§ **TASK INSTRUCTIONS**
Your reply should contain only the line with "Balls (37, 1863)" and the lines after it through the end of the data, each written out exactly.
*** INFORMATION ***
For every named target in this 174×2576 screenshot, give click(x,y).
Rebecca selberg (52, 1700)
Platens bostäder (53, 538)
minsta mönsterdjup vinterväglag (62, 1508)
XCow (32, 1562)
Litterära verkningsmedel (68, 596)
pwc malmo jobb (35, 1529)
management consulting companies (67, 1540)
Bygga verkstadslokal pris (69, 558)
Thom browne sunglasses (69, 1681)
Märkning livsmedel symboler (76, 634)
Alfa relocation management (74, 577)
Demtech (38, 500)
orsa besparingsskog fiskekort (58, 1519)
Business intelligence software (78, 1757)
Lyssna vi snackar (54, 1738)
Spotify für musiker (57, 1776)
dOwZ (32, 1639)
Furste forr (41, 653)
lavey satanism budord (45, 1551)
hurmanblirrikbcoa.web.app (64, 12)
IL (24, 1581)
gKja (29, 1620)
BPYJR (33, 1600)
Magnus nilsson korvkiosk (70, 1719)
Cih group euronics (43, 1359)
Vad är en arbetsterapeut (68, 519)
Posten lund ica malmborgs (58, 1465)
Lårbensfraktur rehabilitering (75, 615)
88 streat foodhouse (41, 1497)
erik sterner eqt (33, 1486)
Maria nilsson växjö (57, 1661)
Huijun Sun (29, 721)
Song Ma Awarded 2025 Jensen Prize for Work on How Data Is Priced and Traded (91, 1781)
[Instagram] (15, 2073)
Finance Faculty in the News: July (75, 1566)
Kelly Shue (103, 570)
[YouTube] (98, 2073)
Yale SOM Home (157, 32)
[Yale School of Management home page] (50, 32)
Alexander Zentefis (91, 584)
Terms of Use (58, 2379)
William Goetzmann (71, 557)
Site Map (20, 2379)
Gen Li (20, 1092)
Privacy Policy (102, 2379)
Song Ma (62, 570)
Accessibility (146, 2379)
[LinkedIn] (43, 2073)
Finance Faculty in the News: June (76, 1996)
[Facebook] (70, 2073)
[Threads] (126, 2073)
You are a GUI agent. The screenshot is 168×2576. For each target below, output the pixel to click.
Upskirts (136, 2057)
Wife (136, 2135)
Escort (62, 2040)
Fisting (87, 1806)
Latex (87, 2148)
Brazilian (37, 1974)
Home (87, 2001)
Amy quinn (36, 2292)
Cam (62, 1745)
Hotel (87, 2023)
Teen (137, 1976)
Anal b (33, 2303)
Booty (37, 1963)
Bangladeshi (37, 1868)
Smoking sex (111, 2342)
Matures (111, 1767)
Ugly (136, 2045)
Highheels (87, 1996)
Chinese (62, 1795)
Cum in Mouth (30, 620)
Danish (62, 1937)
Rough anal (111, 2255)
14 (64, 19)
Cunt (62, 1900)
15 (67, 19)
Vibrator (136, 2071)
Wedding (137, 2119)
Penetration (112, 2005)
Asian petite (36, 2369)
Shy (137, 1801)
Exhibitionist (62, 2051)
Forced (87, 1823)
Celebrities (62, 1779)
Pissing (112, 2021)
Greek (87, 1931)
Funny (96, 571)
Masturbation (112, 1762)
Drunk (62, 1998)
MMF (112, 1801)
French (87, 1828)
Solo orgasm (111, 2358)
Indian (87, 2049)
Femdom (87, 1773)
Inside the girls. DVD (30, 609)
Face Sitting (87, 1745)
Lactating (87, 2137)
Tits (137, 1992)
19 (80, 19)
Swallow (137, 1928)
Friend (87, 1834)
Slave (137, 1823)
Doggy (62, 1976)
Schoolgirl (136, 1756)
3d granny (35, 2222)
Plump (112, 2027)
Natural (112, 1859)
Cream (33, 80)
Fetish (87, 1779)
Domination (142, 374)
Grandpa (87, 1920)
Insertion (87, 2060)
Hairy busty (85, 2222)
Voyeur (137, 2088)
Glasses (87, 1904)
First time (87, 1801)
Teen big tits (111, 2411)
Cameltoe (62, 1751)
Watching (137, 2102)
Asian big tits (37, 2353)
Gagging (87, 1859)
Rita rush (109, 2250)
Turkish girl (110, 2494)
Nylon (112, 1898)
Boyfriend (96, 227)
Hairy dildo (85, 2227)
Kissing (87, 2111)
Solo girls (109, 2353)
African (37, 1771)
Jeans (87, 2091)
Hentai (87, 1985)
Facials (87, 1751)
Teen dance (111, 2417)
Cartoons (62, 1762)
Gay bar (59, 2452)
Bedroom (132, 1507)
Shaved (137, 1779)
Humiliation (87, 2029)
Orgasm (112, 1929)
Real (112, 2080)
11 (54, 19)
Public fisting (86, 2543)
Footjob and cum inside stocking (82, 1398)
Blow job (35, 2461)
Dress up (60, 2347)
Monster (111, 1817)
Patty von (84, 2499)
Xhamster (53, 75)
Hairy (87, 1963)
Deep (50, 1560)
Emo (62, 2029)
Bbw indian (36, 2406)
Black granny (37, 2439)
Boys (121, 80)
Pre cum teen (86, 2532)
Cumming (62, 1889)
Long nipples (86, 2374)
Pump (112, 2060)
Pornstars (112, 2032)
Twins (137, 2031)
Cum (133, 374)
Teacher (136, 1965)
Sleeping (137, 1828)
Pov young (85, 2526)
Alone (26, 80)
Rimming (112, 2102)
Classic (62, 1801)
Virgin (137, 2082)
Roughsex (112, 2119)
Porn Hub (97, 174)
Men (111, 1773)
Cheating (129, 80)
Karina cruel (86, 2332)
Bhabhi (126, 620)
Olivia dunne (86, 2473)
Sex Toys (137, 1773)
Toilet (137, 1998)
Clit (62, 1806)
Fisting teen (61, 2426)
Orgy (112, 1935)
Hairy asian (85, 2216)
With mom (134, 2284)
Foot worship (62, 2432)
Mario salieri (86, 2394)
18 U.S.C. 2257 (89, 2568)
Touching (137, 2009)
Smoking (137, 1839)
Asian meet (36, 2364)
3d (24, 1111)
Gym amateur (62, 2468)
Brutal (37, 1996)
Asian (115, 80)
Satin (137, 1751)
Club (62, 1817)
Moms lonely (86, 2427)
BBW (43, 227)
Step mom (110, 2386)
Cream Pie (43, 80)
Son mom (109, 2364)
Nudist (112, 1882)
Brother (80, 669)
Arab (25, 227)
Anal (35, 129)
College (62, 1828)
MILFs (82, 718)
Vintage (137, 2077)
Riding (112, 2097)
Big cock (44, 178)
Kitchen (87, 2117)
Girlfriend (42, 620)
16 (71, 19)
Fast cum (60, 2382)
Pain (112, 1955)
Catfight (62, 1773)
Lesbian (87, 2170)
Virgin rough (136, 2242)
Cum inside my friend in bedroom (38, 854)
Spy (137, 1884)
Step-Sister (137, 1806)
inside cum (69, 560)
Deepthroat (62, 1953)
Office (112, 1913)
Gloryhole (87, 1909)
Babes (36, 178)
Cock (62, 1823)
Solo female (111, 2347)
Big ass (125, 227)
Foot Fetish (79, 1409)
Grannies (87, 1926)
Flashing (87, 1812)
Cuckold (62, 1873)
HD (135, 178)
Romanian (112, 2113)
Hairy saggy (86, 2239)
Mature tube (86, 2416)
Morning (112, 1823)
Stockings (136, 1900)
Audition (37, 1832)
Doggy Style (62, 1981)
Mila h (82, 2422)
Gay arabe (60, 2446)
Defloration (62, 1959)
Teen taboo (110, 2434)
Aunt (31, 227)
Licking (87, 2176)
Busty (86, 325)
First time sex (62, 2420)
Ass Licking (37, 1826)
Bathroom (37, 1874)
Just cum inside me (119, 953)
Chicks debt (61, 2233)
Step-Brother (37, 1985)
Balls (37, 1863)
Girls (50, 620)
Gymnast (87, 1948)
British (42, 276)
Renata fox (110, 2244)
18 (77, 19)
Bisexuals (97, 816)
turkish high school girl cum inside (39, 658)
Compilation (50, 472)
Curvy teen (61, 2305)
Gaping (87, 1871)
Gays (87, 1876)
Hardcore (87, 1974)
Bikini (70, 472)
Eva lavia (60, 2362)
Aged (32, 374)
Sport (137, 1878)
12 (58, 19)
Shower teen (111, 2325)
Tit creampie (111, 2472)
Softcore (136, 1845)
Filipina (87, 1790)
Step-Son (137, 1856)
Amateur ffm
*** End of INFORMATION ***
§ **TASK RESPONSE**
Balls (37, 1863)
Girls (50, 620)
Gymnast (87, 1948)
British (42, 276)
Renata fox (110, 2244)
18 (77, 19)
Bisexuals (97, 816)
turkish high school girl cum inside (39, 658)
Compilation (50, 472)
Curvy teen (61, 2305)
Gaping (87, 1871)
Gays (87, 1876)
Hardcore (87, 1974)
Bikini (70, 472)
Eva lavia (60, 2362)
Aged (32, 374)
Sport (137, 1878)
12 (58, 19)
Shower teen (111, 2325)
Tit creampie (111, 2472)
Softcore (136, 1845)
Filipina (87, 1790)
Step-Son (137, 1856)
Amateur ffm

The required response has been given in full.